It's pretty early and a giant woodpecker is outside our window, tapping out nature's stamp of perseverance and necessity. Just kidding! It's 1:30 and a jackhammer is drilling away in the brick factory that is our backyard, just like every other weekend. This is mostly irrelevant except for offering a Time and a Place, and to say that I've tried to wake up early to write and never do, and yes we have a brick factory in our backyard and also a railroad track which the LIRR comes through about three times a day to pick up bricks and turn around. It's fairly Wild West in this sector of Brooklyn.
A bunch of writers I've talked to say that the wee hours are when they get their writing done. I just don't--I can't--wake up early. I hate paper and pen and everything but my bed. When I was growing up my parent's favorite phrase was "the early bird gets the worm." To prove it, my mom, on weekends, would sometimes wake me up, then take me out to breakfast very early before any of my brothers were awake. This ended up backfiring, because I would be in my parent's room at 5 AM with shoes on and teeth brushed asking when we could go eat.
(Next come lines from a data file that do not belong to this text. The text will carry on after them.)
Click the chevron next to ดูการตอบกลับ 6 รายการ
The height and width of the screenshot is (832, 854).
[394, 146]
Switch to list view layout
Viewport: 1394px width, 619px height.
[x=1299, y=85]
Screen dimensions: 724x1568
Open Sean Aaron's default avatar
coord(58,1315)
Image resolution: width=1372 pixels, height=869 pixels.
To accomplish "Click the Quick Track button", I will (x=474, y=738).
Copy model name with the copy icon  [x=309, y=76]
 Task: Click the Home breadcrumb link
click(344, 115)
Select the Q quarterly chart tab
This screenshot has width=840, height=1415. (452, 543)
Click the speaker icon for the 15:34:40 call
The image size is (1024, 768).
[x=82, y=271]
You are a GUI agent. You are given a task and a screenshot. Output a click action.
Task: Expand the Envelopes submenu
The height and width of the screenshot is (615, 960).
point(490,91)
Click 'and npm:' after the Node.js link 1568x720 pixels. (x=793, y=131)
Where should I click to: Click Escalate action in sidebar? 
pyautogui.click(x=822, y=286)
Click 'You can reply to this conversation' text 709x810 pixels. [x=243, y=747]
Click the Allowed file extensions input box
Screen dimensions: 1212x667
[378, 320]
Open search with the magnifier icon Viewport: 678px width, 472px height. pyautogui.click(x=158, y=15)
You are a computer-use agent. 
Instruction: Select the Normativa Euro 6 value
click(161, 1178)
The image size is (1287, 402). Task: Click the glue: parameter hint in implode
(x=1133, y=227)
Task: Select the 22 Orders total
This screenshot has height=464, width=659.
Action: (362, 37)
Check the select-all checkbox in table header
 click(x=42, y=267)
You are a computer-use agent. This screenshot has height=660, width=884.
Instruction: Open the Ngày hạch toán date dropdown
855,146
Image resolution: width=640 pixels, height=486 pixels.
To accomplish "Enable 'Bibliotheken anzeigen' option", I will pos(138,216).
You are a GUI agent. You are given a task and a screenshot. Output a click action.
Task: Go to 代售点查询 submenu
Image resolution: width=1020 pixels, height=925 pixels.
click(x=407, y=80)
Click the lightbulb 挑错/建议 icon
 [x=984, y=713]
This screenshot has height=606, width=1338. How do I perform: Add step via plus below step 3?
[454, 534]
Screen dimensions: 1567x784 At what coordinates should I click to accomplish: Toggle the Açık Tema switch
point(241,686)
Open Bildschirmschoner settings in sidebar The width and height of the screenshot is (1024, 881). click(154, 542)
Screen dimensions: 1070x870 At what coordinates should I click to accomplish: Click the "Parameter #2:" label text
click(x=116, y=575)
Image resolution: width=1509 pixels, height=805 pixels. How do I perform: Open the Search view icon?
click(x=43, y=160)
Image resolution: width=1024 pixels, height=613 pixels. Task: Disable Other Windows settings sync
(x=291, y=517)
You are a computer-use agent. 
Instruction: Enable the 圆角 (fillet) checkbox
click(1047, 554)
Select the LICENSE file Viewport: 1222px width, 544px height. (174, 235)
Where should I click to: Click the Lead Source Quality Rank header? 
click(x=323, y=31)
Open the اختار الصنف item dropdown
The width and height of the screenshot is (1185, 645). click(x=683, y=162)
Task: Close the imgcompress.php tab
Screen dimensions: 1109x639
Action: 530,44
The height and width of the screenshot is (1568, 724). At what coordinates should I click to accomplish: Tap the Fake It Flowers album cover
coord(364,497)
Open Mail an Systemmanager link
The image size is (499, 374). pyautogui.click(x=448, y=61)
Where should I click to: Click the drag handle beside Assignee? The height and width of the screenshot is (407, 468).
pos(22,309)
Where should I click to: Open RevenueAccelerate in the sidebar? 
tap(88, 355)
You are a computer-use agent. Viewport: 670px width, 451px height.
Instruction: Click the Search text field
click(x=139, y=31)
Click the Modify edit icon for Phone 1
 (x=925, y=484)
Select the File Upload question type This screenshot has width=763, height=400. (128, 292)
Besides this being an awesome (and heartwarming) tradition (thanks Mom!), I'm now realizing that I associated these morning breakfasts with hot cocoa, and how I now associate worms with hot cocoa. Brains are strange. Tangent.
I got my first school assignment. It was an essay entitled "Dysfunctional Narratives" by Charles Baxter. He starts off with an anecdote about Richard Nixon's testimony during the Watergate Scandal. He then goes on to say that the way in which Nixon passively places the blame for the scandal upon a variety of other variables sets the tone from which most American fiction springs. He says that Nixon's refusal to accept or place blame creates a political climate where ambiguity is the norm and responsibility is given to no one. Story telling, therefore, by merit of its ability to imitate truth, is severely limited--for there is no truth in such a climate. No moral truth, no personal truth. No convictions of the universe or the individual to use as guidelines for telling the story. The narrative cannot see clearly through to the root of people's actions. The plot revolves around displaced aggression. Characters are not held accountable for their actions. Protagonists don't make mistakes; they are the victim of various circumstances. Concrete antagonists or villains have disappeared off the radar, to be replaced with obscure, untraceable social and personal circumstances. It's a Bermuda Triangle of cause and effect.*
I'll stop here, for the article says many interesting things and I feel I'm not doing it justice by offering a hasty summary. But I will say that Baxter raised a couple of points that tie directly to what I'm working on right now. First of all, I unconsciously have been trying to preserve the innocence of my narrator while exposing her to morally complex situations. This just isn't going to work! The need to allow your protagonist to make mistakes is masked by the urge to keep her "safe." The timing for reading the article was opportune because I'm about to start working on the part of the novel where the protagonist has to make some concrete decisions of who and what lies on what side of the dividing line between good and bad.
Other than that I'm excited to spend an entire Saturday writing. Woo hoo!
*I'm not sure what this sentence means but I like it for now and am leaving it.**
**It's impulses like these that made me a bad paper writer in college.